Fred Mercier

Plymouth Road Runner 1969: Le hasard fait bien les choses

On ne pourra pas accuser Gaétan Bolduc de ne pas saisir les occasions quand elles passent.

Plymouth Road Runner 1969

On ne pourra pas accuser Gaétan Bolduc de ne pas saisir les occasions quand elles passent.

Il y a environ trois ans, l’entrepreneur établi sur la Rive-Sud de Québec passait près d’une grange quand il y a vu un homme pousser une vieille bagnole vers l’extérieur. La grange était sur le point de s’effondrer, et le propriétaire de la voiture voulait éviter que celle-ci se fasse écraser.

Gaétan Bolduc, qui possédait déjà quelques voitures anciennes à l’époque, n’a pas mis de temps à identifier le véhicule qui trouvait refuge sous cette vieille grange en ruine. Rien de moins qu’un Plymouth Road Runner convertible de 1969. Et comme si ce n’était pas assez, la voiture était équipée d’un moteur V8 de 440 pouces cube, l’un des plus puissants de son époque.

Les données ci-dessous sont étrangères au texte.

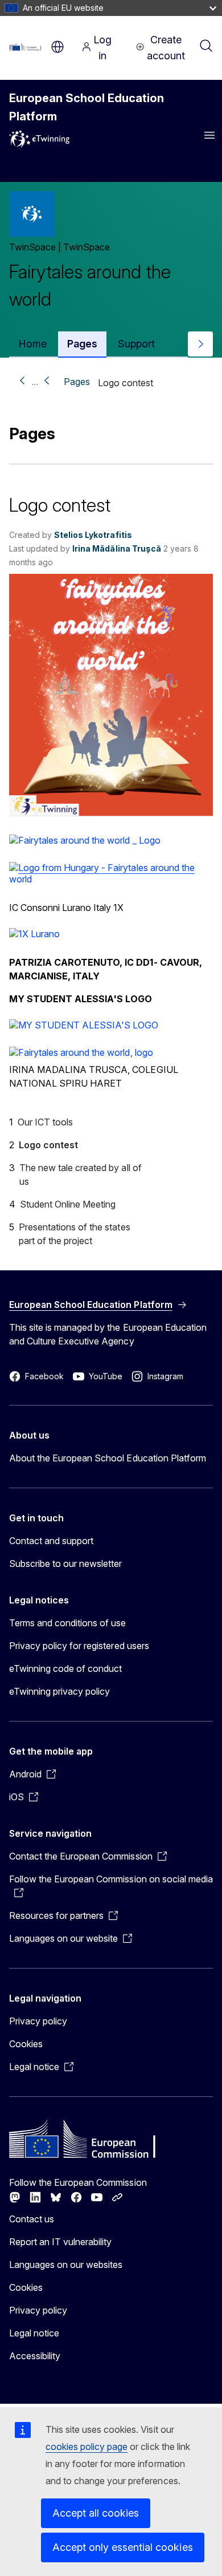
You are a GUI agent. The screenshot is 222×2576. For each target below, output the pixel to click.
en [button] (57, 46)
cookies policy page (87, 2446)
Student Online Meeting (68, 1204)
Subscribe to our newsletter (65, 1563)
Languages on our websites (65, 2264)
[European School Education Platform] (27, 46)
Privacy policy (38, 2021)
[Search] (206, 46)
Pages (77, 381)
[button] (111, 813)
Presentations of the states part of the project (74, 1233)
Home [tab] (32, 344)
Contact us (31, 2219)
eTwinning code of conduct (65, 1668)
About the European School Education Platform (107, 1458)
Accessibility (34, 2356)
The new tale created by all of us (80, 1174)
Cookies (26, 2044)
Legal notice (34, 2333)
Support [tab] (136, 344)
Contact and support (51, 1540)
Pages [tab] (82, 344)
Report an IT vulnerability (60, 2241)
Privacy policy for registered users (79, 1645)
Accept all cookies (95, 2513)
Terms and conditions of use (67, 1623)
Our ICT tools (45, 1122)
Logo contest (48, 1145)
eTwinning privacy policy (59, 1691)
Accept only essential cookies (122, 2547)
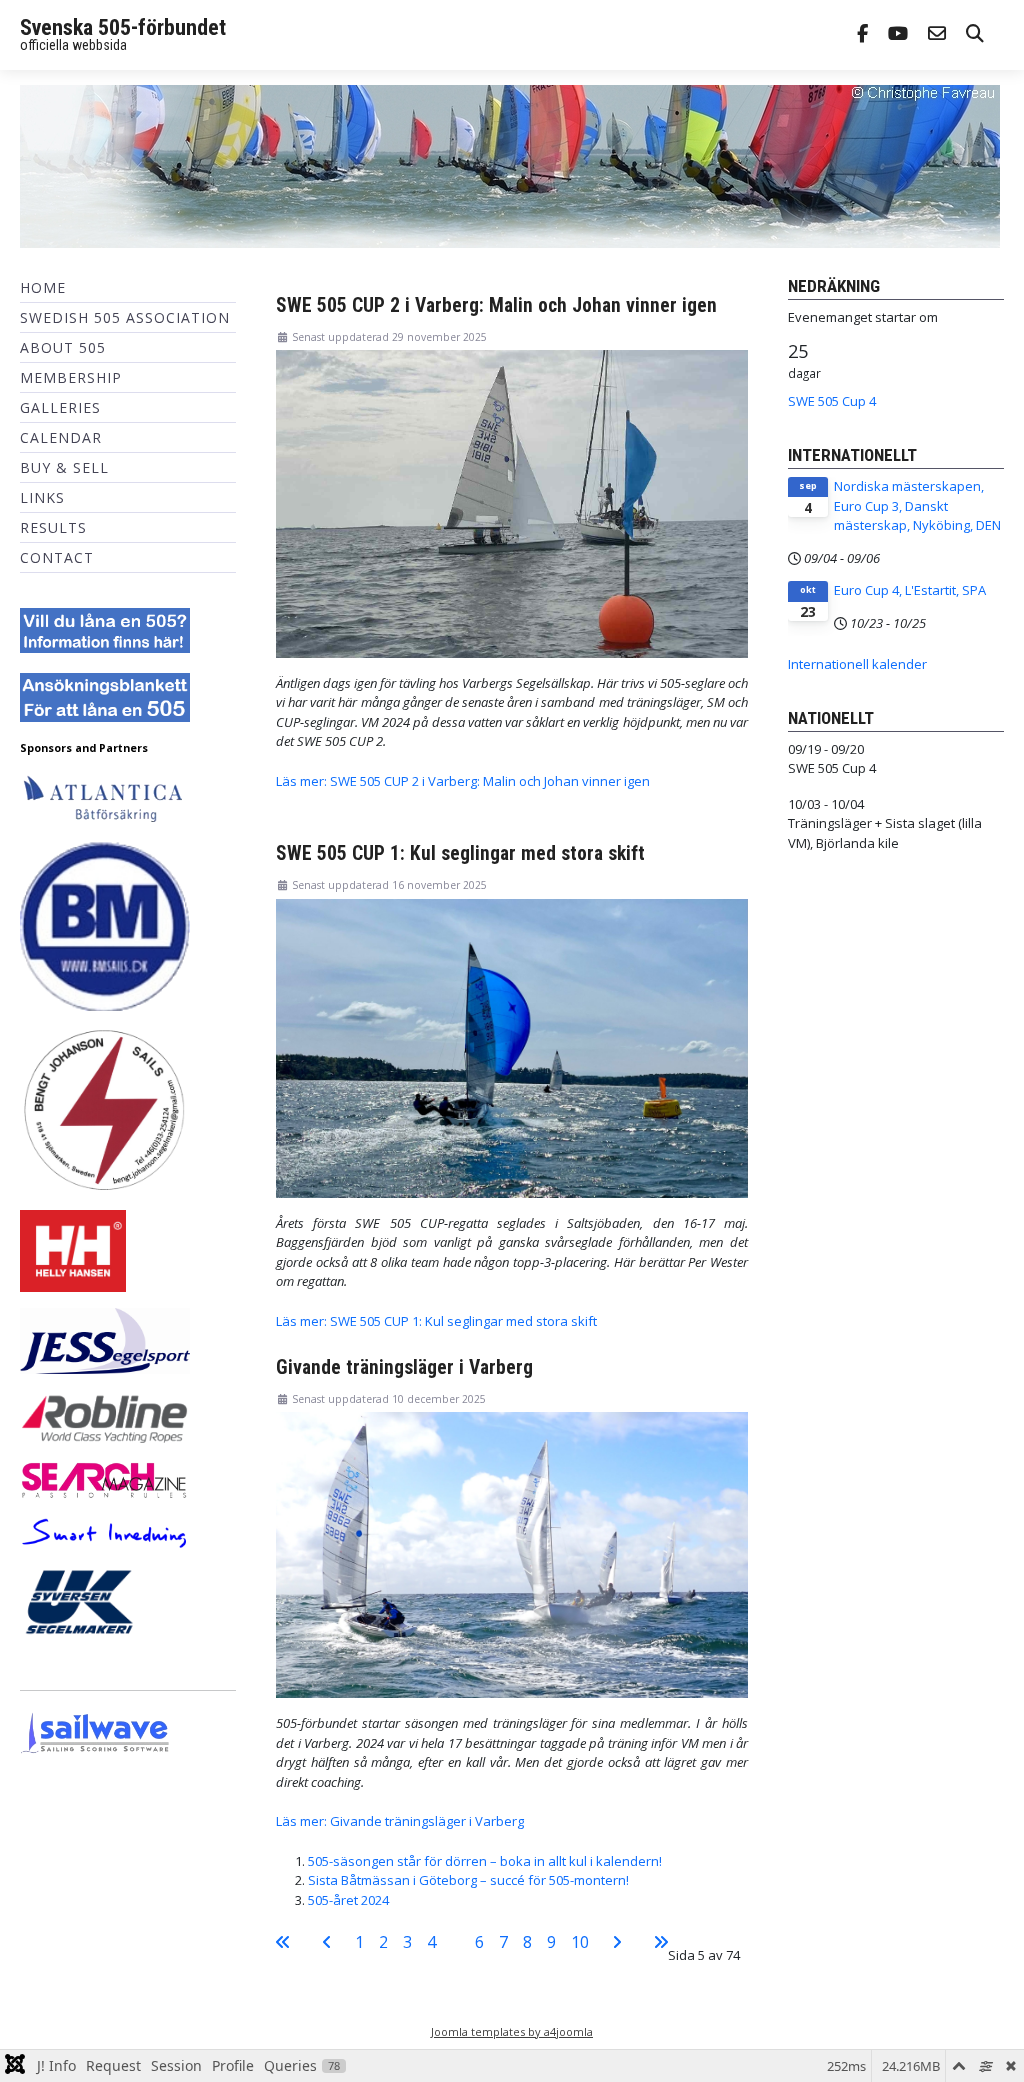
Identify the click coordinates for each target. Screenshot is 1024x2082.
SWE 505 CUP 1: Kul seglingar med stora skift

En jasant un peu avec le proprio, M. Bolduc a vite compris qu’il venait de tomber sur un véritable bijou.

Après avoir acheté le Road Runner à sa sortie de l’usine en 1969, le propriétaire l’a utilisé pendant quelques années avant de le remiser dans une grange en 1973. Et, croyez-le ou non, la voiture est restée là, dans cette même grange, pendant tout près de 40 ans. Jusqu’au jour où Gaétan Bolduc l’a aperçue.

Une affaire en or

Rapidement, M. Bolduc a questionné l’homme de la grange à savoir s’il était intéressé à se départir de cette voiture qui, soudainement, se retrouvait sans refuge.

En quelques jours, la transaction était complétée.

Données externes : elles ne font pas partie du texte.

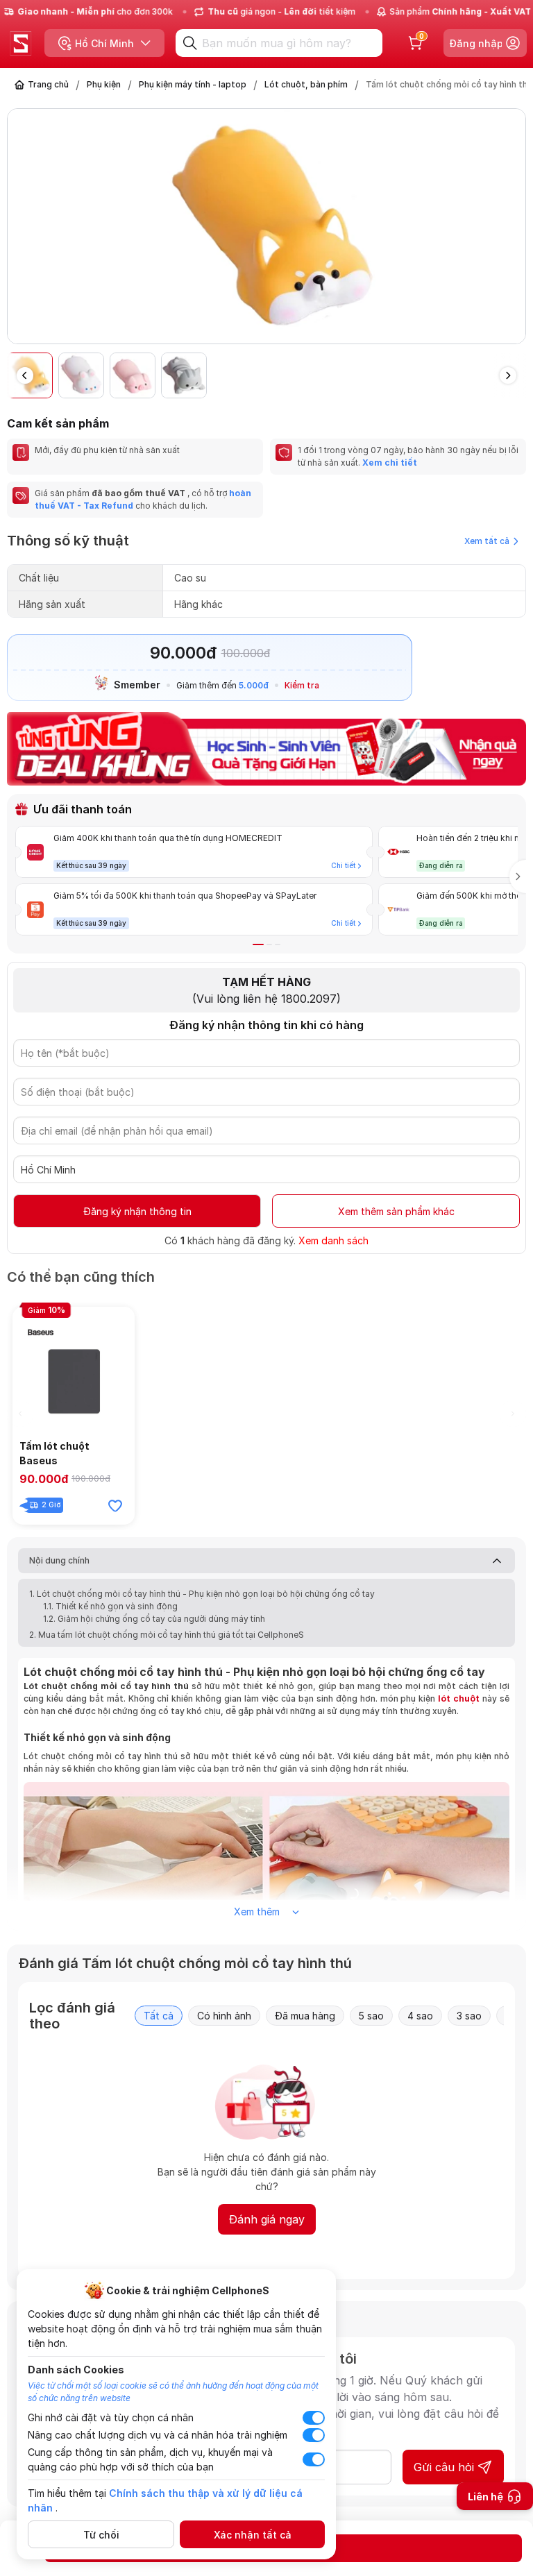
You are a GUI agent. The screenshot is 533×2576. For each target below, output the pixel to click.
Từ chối (101, 2535)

«Il était en bon état malgré tout», assure le deuxième propriétaire, avouant bien humblement qu’il n’a pas tout de suite réalisé la valeur du Road Runner qu’il venait d’acheter. «Je l’ai réalisé quand on m’a offert un prix de fou il y a deux ans», raconte-t-il en riant, bien heureux d’avoir refusé l’offre.

Si le Road Runner de M. Bolduc a une telle valeur aujourd’hui, c’est en grande partie grâce à la mécanique qui se trouve sous le capot. Le V8 de 440 pouces cube qui y prend place est une véritable légende dans le monde de l’automobile aujourd’hui.

Fort de 375 chevaux, c’était le deuxième moteur le plus puissant disponible avec le Road Runner à cette époque, tout juste derrière le fameux Hemi de 426 p.c.

Une restauration bien méritée

Le Road Runner avait beau être encore en bon était, reste qu’une hibernation de 40 ans laisse des traces.

Et pour lui redonner ses lettres de noblesse, Gaétan Bolduc a entrepris une restauration digne de ce nom. Avec l’aide d’un bon ami, il a démonté le véhicule en entier. La peinture a été refaite, la mécanique a été revampée, etc.

Tout a été mis en place pour redonner au Road Runner son allure d’antan. Malgré les décennies qui séparent le véhicule de sa sortie de l’usine, une attention particulière a été portée aux détails et à l’originalité.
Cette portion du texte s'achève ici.